Our Google translator finally arrived in the mail! Now lets see just how good it is at decoding Googleish.
We fed the contraption this story written by my colleague Michael J. Miller at PC Magazine. His work is based on an interview with Google Chief Executive Officer Eric Schmidt.
Schmidt: Personally, he wouldn’t support an embargo on the sale of Internet filtering technology to punish China, Cuba and other countries for having less-than-Western ideals about personal freedoms. Rather, give everybody fast Internet connections and lots of cheap personal computers. Google can do the rest. “The technology we have is incredibly empowering to citizens,” he said.
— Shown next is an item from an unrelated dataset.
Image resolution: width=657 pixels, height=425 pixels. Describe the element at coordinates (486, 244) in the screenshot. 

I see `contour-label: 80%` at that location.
Translation: Are you kidding me? We just managed to get licensed to work inside China, and sold a little bit of soul to do so. Without the filters, there’s no Google/China deal, and no Google entry into a green field market of billions of people. Business is business.
Schmidt: He’s “pleased” with the likelihood Google must provide the U.S. Department of Justice with a random sample of the Web sites Google’s found and indexed. It’s only a miniscule amount. And the privacy of Google’s consumers is protected.
Translation: You get it yet? The government is watching what you search for. Google’s fighting hard, but losing its battle to keep the feds from seeing customers’ search habits.
Schmidt: Microsoft “Office is not the business we’re in,” and Google’s recent purchase of a Web-based word processor isn’t a sign of a Google competitor to Microsoft’s ubiquitous enterprise desktop features.
Translation: It’d be stupid to admit we want a piece of the business desktop. Microsoft RULES this market, anybody else is really a loser. So to admit we are going after ‘Office’ makes us look like a loser. Check back in a year or so, see what I say then.
The machine seems to have overheated. That’s all we got.